In 2021, only two months before the Russian invasion, Moscow proposed a draft contract with NATO members who, under article 6, would bind NATO to “refrain from any additional NATO enlargement, including the membership of Ukraine as well as other states”. American and NATO diplomats said at the time that Russia could not have a veto on the expansion of the Alliance.
Russia wants a commitment to NATO in writing because Putin thinks that Moscow was misleaded by the United States after the fall of the Berlin Wall in 1989 when the American Secretary of State James Baker assured Soviet leader Mikhail Gorbachev in 1990 that NATO would not extend east, said two of the sources.

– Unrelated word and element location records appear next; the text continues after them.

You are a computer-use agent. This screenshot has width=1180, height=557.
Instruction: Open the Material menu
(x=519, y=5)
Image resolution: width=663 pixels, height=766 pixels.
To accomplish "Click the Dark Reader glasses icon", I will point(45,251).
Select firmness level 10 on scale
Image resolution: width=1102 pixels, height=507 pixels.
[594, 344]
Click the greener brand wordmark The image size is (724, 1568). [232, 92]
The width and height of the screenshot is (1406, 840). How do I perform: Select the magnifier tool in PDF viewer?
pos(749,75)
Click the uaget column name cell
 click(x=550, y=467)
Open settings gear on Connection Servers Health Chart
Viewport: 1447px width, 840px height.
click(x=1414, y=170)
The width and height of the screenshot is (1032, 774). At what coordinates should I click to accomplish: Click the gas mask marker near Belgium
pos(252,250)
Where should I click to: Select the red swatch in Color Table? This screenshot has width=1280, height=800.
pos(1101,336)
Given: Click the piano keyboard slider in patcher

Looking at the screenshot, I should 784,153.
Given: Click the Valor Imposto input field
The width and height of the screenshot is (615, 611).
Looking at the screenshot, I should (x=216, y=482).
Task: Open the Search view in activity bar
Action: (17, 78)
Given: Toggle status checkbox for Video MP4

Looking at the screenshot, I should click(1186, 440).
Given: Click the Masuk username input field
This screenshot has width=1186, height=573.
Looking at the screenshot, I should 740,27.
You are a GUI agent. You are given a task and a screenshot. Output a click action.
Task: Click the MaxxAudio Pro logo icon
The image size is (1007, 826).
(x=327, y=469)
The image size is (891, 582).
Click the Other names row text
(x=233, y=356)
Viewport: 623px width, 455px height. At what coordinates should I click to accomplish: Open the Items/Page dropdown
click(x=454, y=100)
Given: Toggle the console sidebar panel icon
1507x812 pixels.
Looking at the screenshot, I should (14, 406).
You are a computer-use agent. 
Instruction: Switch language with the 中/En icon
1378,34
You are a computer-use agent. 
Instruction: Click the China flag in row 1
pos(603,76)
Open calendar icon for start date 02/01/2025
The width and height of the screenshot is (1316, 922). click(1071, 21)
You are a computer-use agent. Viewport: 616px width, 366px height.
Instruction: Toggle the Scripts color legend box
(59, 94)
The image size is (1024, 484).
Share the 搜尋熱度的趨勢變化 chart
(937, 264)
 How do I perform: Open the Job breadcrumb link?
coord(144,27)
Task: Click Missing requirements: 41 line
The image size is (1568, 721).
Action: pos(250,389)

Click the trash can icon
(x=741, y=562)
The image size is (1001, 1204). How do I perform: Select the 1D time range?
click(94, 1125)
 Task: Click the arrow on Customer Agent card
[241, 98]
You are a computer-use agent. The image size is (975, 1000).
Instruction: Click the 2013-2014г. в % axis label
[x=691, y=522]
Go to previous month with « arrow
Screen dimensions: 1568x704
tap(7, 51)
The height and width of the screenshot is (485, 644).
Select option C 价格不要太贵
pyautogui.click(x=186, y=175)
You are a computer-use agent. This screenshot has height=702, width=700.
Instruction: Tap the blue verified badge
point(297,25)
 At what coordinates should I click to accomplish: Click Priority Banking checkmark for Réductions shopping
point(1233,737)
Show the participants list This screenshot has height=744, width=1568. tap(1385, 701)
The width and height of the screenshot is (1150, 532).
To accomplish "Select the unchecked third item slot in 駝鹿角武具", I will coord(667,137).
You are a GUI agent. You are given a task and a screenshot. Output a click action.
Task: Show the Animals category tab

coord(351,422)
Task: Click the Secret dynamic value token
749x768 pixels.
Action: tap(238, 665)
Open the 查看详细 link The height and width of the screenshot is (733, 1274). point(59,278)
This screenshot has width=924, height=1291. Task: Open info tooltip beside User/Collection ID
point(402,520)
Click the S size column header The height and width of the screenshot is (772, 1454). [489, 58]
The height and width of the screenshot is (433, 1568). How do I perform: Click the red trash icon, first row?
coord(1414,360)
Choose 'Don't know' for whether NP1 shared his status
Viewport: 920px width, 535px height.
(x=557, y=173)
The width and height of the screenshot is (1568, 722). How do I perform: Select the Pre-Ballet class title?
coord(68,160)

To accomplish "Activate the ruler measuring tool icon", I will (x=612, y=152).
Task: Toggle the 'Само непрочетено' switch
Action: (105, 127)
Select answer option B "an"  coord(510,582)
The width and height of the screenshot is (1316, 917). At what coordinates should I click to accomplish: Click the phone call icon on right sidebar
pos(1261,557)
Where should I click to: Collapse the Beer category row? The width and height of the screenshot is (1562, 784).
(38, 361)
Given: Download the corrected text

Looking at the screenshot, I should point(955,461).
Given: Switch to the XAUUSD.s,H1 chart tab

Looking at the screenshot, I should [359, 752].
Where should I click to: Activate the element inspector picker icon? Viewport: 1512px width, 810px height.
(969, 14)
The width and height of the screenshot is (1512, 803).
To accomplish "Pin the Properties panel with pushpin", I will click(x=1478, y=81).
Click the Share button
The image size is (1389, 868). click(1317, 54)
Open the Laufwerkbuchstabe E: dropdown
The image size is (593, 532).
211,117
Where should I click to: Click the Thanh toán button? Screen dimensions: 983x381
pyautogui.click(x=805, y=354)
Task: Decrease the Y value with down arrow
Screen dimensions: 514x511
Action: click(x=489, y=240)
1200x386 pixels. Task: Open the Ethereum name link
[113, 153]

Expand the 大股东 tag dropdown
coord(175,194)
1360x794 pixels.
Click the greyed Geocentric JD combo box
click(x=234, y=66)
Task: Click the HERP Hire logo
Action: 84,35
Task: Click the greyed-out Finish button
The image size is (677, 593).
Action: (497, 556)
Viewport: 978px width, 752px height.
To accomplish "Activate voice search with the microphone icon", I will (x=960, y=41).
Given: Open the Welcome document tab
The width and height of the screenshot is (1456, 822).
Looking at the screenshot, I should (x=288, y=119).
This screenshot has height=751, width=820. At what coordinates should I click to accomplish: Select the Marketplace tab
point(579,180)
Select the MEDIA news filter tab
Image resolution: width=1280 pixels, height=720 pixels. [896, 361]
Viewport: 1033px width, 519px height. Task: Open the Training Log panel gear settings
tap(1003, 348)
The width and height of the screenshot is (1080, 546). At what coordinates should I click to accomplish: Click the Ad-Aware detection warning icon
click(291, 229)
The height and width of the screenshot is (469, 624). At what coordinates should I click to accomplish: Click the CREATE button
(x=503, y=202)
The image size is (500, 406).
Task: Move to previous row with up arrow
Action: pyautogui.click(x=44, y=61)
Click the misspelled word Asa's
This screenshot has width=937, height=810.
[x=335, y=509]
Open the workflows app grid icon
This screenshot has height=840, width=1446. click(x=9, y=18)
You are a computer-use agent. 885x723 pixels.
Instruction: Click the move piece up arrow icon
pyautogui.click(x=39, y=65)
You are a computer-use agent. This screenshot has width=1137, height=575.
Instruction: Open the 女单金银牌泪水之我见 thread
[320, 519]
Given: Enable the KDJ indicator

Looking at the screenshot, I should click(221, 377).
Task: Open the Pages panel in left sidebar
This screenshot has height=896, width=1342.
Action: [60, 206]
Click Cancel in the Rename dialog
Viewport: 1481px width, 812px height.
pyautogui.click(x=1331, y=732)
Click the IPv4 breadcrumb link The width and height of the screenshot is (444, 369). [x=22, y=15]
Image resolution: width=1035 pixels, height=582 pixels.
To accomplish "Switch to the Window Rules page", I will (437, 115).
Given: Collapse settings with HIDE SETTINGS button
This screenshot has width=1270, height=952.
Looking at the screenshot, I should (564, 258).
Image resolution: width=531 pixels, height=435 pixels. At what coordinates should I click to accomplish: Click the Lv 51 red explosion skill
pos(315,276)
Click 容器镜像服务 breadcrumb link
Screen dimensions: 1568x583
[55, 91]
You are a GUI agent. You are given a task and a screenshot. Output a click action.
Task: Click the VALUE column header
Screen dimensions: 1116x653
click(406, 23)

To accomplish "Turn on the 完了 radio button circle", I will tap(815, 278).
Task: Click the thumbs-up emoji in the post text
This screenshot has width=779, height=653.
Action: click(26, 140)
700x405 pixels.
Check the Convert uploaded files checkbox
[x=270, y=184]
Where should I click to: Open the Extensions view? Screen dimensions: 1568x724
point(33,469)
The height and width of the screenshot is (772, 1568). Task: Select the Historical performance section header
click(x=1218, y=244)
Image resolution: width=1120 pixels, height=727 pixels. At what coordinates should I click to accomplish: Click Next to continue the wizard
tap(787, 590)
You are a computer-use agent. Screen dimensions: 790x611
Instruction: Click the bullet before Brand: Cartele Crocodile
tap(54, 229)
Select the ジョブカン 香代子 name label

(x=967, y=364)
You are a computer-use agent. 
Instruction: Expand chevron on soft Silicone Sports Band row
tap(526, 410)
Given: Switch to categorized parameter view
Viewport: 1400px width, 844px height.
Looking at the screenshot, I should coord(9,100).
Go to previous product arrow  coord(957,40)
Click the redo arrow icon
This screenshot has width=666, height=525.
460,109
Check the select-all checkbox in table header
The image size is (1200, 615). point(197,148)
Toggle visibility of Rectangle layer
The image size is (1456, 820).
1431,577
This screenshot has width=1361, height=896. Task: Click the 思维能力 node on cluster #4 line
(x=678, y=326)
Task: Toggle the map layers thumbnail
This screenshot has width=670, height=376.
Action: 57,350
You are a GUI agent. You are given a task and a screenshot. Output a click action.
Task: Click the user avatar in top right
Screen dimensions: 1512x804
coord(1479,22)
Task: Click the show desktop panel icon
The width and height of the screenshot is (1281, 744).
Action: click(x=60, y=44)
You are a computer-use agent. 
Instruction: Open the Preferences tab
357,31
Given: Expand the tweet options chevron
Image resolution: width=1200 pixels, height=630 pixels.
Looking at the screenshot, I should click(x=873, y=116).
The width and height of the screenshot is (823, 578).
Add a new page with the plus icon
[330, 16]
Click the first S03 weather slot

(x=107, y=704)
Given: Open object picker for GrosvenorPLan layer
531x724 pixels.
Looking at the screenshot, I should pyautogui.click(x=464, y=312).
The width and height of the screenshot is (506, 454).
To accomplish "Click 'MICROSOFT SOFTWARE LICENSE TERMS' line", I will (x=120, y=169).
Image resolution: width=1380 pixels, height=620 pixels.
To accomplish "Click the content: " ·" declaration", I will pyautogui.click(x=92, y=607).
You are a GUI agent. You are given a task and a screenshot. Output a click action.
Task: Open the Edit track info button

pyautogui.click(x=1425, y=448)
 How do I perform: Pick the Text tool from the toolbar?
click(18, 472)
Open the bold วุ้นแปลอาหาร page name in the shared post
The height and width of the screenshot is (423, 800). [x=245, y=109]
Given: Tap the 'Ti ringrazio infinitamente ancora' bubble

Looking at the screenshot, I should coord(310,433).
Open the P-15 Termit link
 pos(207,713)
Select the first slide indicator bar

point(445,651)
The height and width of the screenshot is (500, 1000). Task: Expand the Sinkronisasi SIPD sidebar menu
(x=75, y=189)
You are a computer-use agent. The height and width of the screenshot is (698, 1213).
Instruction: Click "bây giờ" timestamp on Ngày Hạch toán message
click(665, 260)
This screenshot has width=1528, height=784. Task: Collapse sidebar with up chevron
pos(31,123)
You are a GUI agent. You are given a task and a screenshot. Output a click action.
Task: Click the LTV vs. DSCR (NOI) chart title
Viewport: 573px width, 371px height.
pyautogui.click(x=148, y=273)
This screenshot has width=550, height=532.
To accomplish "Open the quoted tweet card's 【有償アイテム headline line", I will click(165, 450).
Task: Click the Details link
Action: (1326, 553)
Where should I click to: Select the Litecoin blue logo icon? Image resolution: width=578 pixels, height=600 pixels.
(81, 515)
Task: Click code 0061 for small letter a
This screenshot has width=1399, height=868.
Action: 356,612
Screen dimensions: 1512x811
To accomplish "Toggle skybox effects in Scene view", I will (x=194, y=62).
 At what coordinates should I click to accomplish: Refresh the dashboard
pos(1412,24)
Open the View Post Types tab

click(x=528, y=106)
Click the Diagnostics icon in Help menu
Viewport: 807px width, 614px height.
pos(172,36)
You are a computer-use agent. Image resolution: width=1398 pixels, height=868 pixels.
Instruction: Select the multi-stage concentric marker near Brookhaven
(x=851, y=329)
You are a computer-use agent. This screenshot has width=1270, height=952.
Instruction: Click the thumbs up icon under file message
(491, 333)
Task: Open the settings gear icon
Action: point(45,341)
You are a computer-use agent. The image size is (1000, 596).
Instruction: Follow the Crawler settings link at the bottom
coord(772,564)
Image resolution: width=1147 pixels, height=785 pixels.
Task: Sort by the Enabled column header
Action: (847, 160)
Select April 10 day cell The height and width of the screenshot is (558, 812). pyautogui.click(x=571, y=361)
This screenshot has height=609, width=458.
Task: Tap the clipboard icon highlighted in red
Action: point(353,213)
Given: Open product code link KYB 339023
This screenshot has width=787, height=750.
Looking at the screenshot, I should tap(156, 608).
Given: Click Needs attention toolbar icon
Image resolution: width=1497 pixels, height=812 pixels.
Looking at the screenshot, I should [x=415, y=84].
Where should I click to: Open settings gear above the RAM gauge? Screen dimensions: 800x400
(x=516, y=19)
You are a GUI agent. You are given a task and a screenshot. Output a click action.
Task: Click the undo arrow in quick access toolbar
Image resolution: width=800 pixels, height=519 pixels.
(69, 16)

There was such a verbal promise, said former director of the central intelligence agency William J. Burns
NATO, founded in 1949 to ensure security against the Soviet Union, said that it poses no challenge to Russia – although its evaluation of peace and security in 2022 in the Euro -Atlantic region has identified Russia as the “most important and direct threat”.
The invasion of Ukraine by Russia that year prompted Finland to join NATO in 2023, followed by Sweden in 2024.
The leaders of Western Europe have said on several occasions that if Russia wins the Ukrainian war, it could one day attack NATO itself – a stage that would trigger a world war. Russia rejects affirmations as a baseless alarmist, but also warned that the war in Ukraine could degenerate into a broader conflict.